(Word and element location records)

---+---

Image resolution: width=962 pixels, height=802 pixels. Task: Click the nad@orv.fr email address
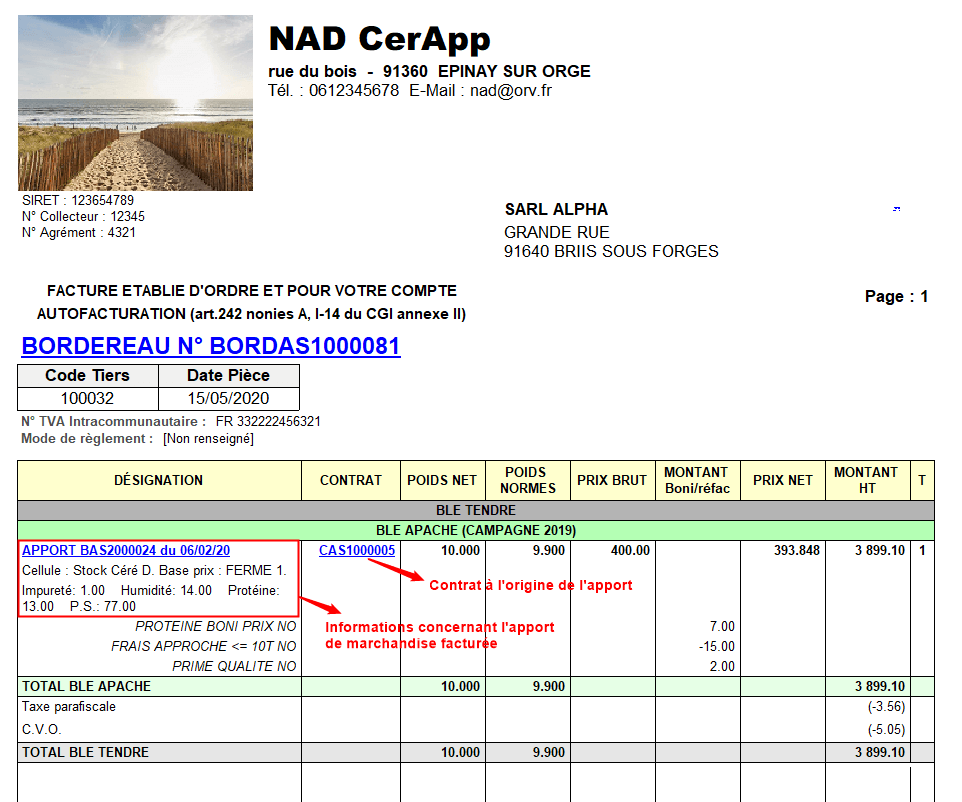tap(511, 91)
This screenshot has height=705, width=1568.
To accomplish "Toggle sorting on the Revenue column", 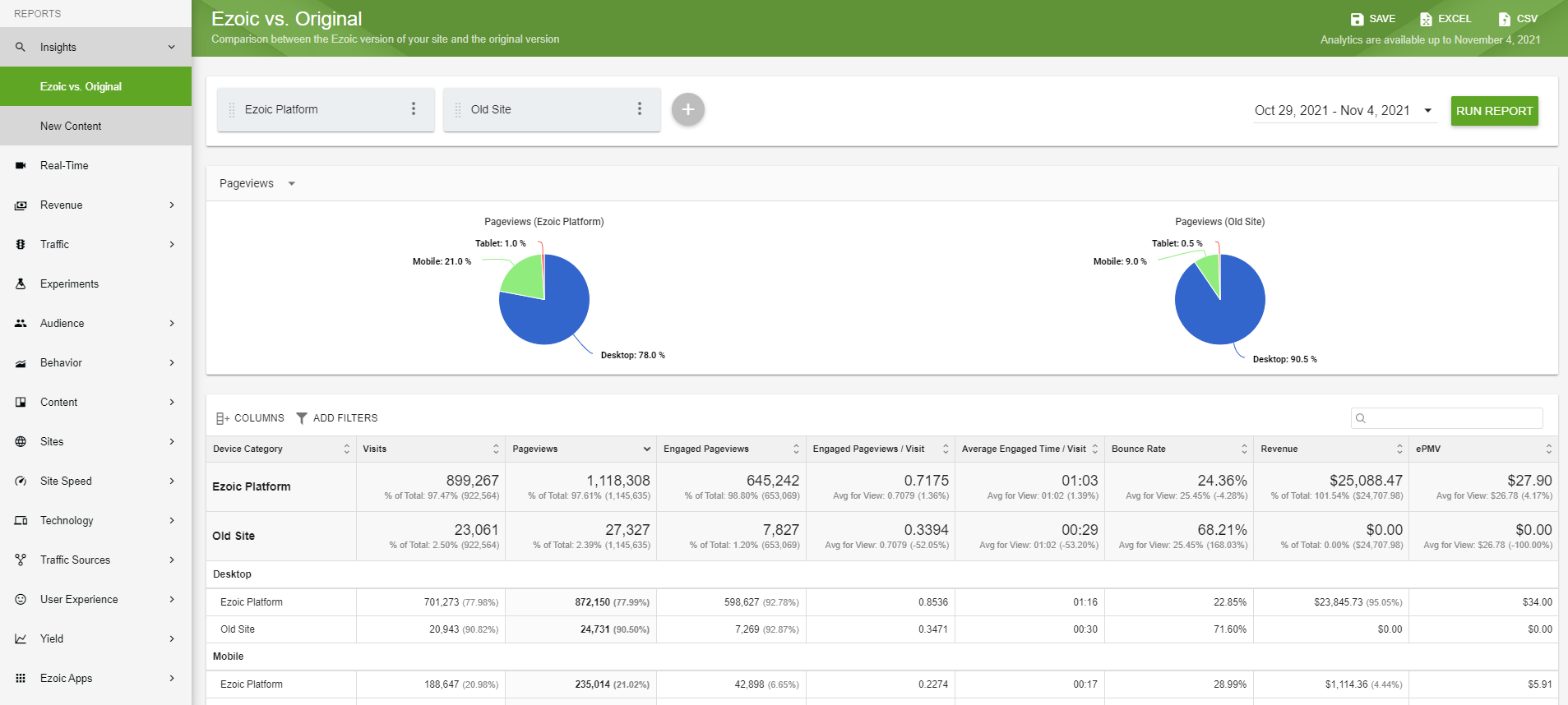I will point(1399,449).
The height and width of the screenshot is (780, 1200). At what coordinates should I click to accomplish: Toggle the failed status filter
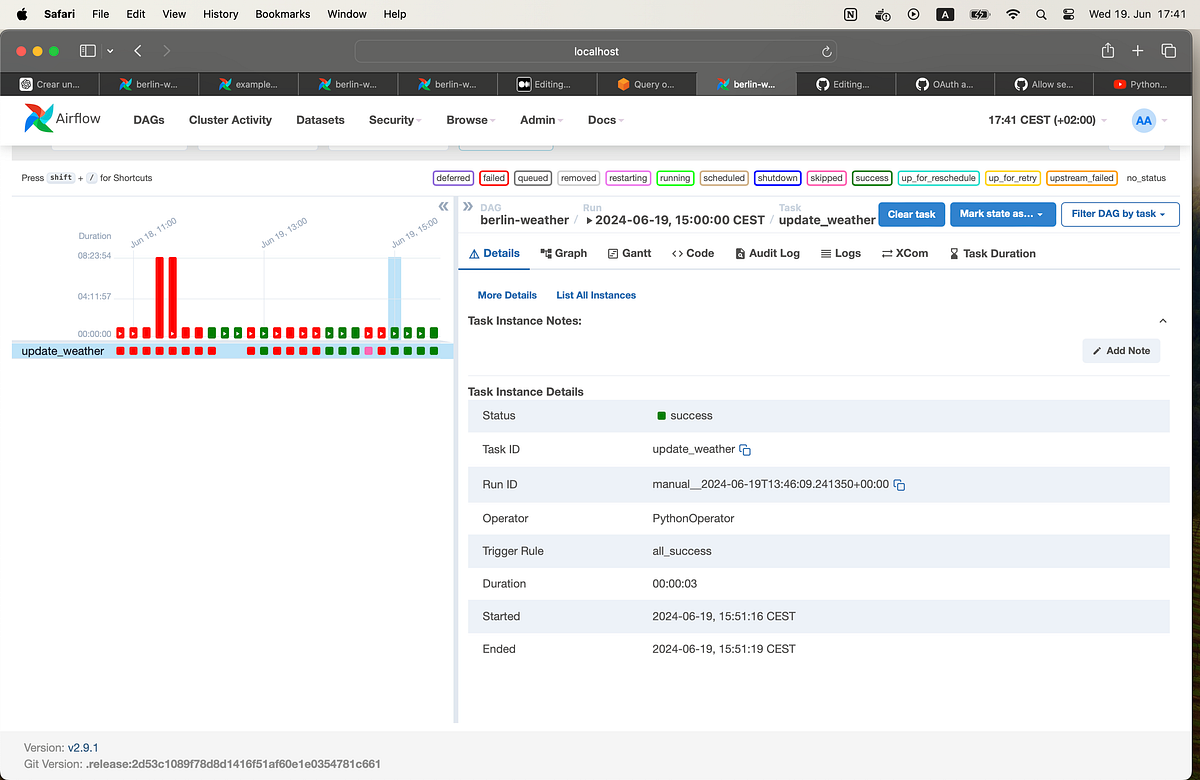[493, 177]
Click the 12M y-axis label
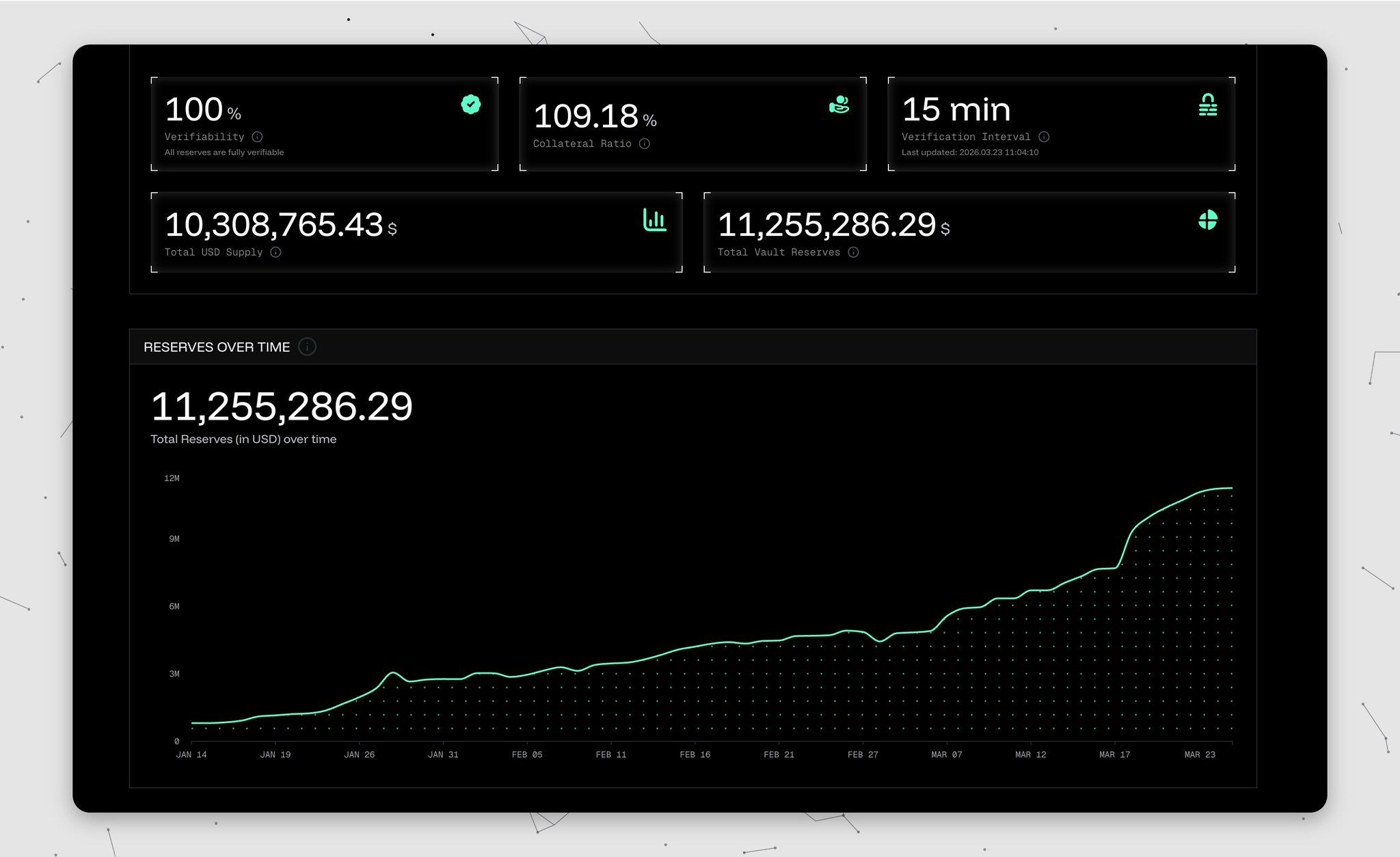Screen dimensions: 1400x857 172,478
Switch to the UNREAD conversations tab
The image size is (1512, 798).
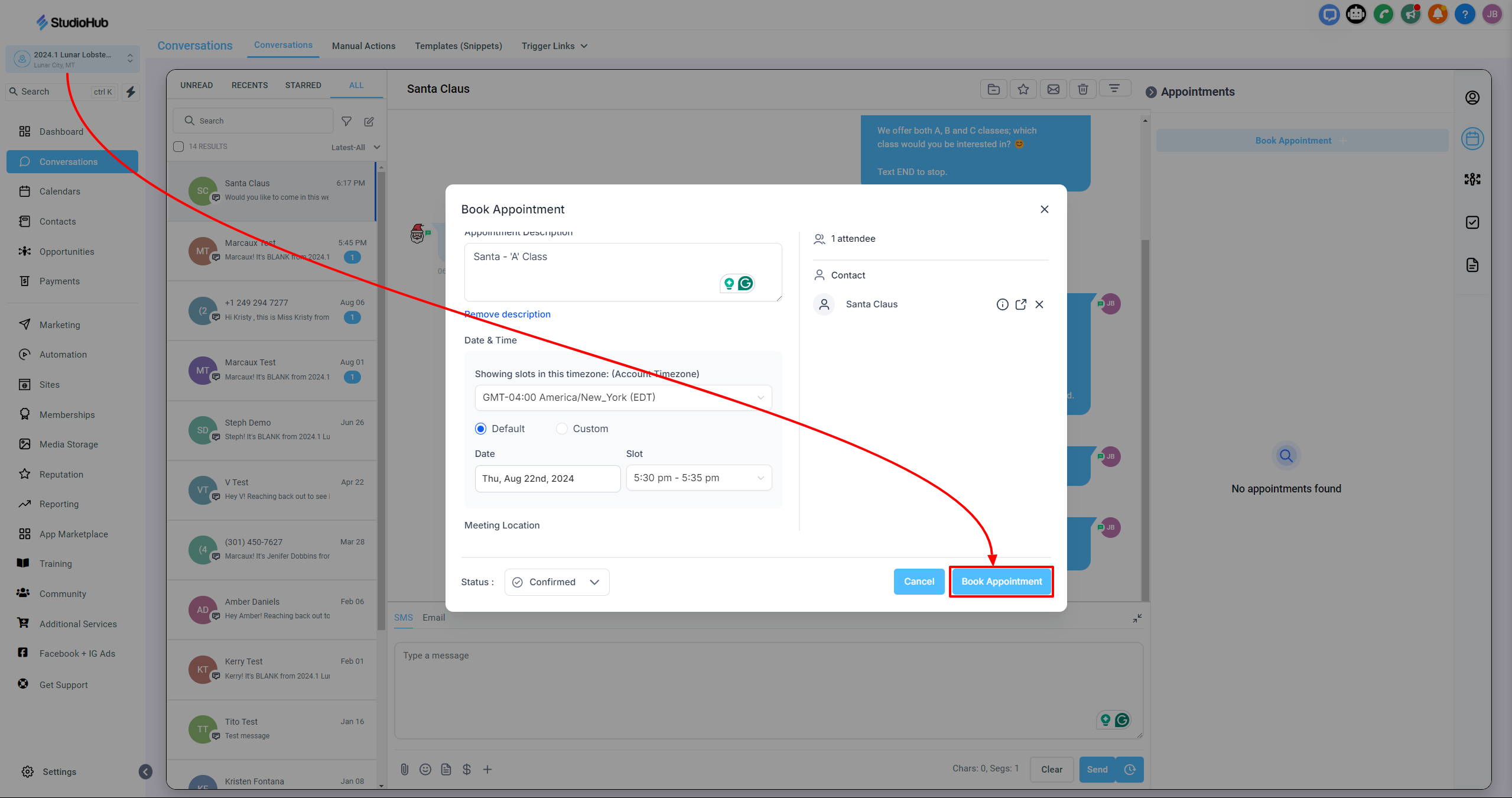196,85
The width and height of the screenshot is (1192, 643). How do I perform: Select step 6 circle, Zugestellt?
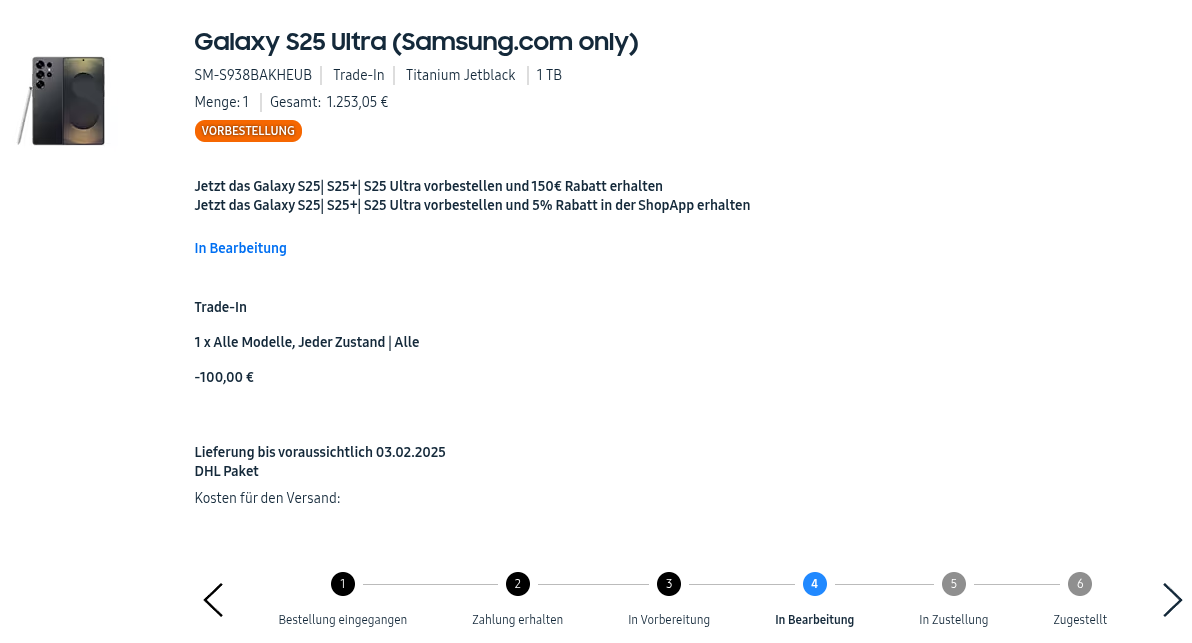click(1079, 584)
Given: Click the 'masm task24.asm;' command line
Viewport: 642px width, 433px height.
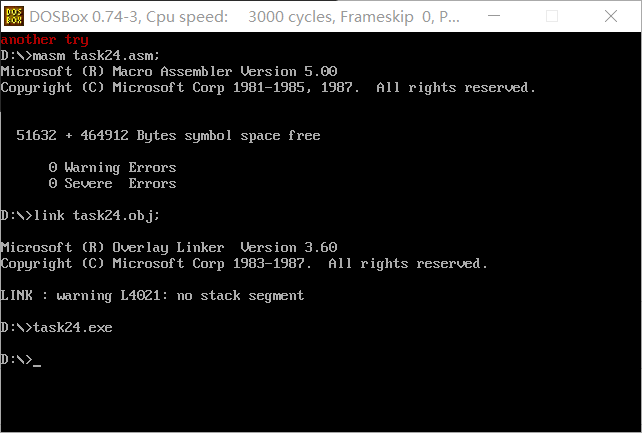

---+---

Revise the lines of the records from the line containing "Given: Click the" through the end of the records, inclusive, by replacing "command line" with "terminal line" and changing nothing else. Give only those lines, omitting the pictures.

Given: Click the 'masm task24.asm;' terminal line
Viewport: 642px width, 433px height.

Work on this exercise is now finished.